Items from a data source:

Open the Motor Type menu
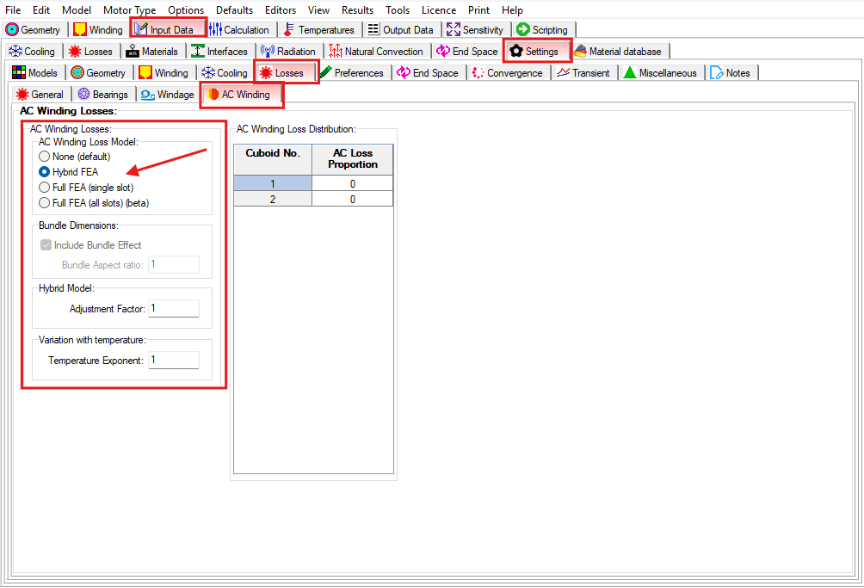The image size is (864, 588). click(129, 10)
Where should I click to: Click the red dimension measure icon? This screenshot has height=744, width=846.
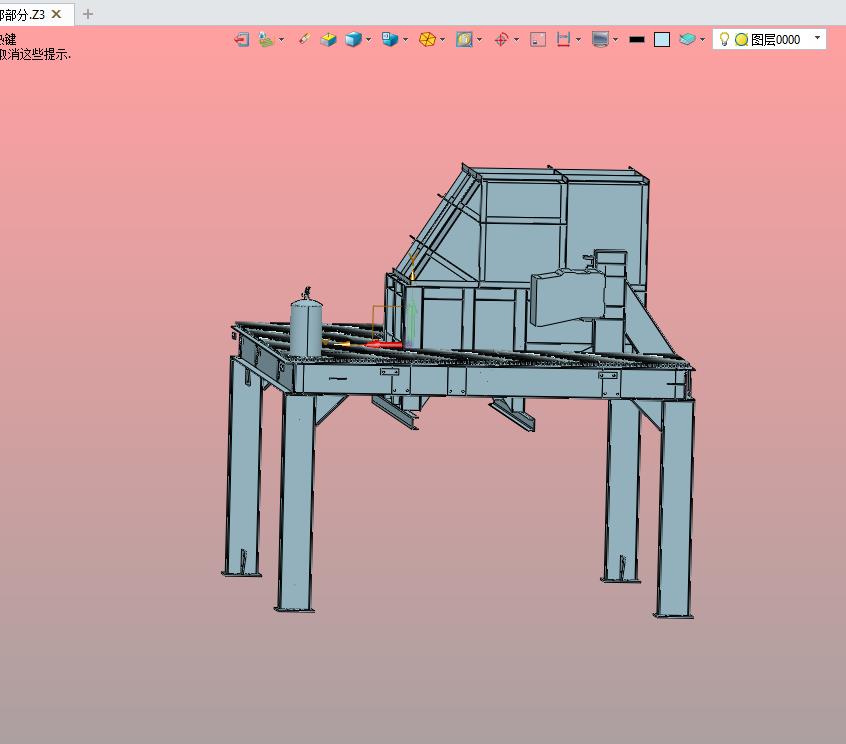(x=563, y=39)
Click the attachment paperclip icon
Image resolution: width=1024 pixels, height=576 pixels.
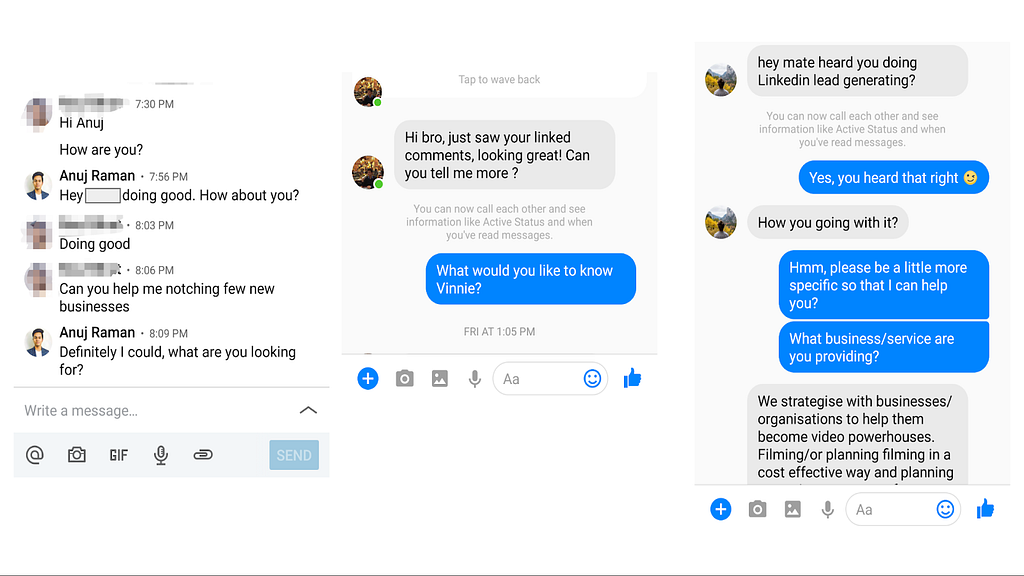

→ Exercise requirements:
Please retype exactly the lines from the one containing "Click the attachment paperclip icon" through the last line of the records, both included, leaving out every picture.

→ Answer space:
Click the attachment paperclip icon
Image resolution: width=1024 pixels, height=576 pixels.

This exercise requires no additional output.